### [SUPPLIED MATERIAL]
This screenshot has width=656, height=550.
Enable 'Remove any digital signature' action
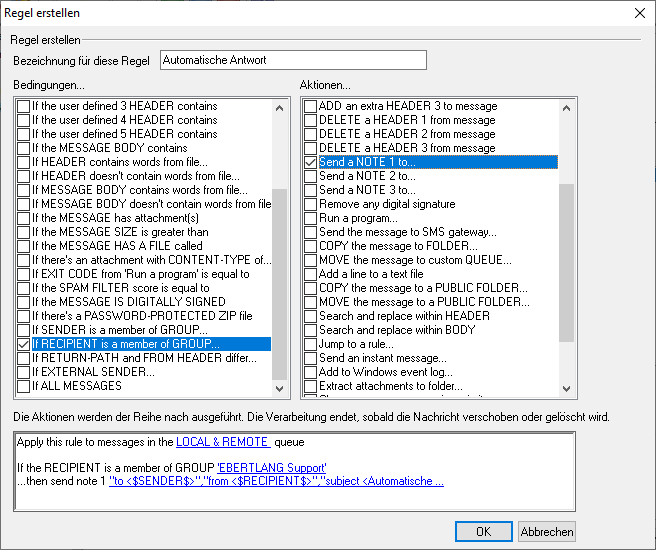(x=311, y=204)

==

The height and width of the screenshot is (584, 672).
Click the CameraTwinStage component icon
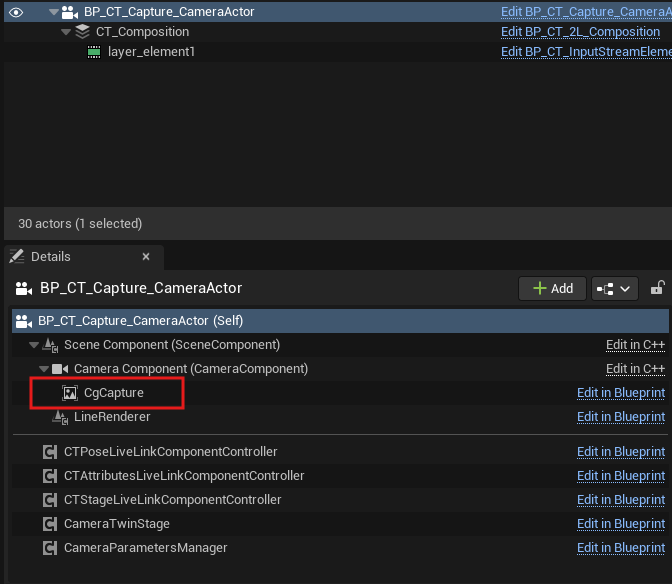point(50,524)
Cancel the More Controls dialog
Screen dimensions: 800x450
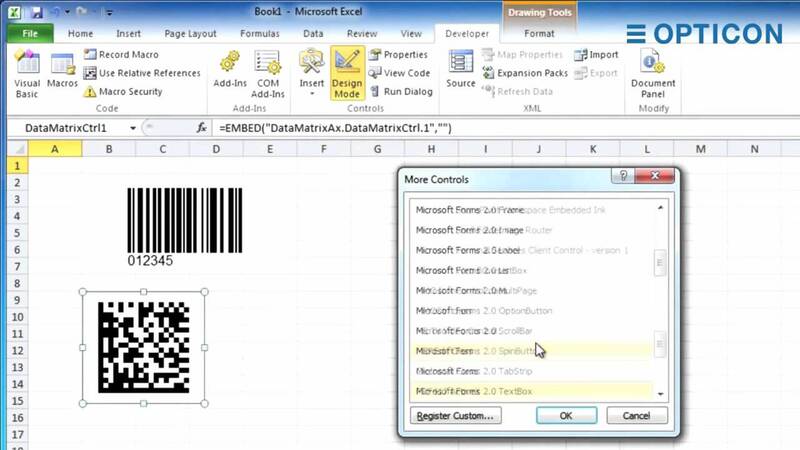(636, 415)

==

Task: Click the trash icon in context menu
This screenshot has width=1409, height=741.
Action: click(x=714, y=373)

### [EXERCISE INSTRUCTIONS]
How many lines of the material above contain the string "This"? Letter case matters. Reply with the number only.

### [SOLVED EXERCISE]
2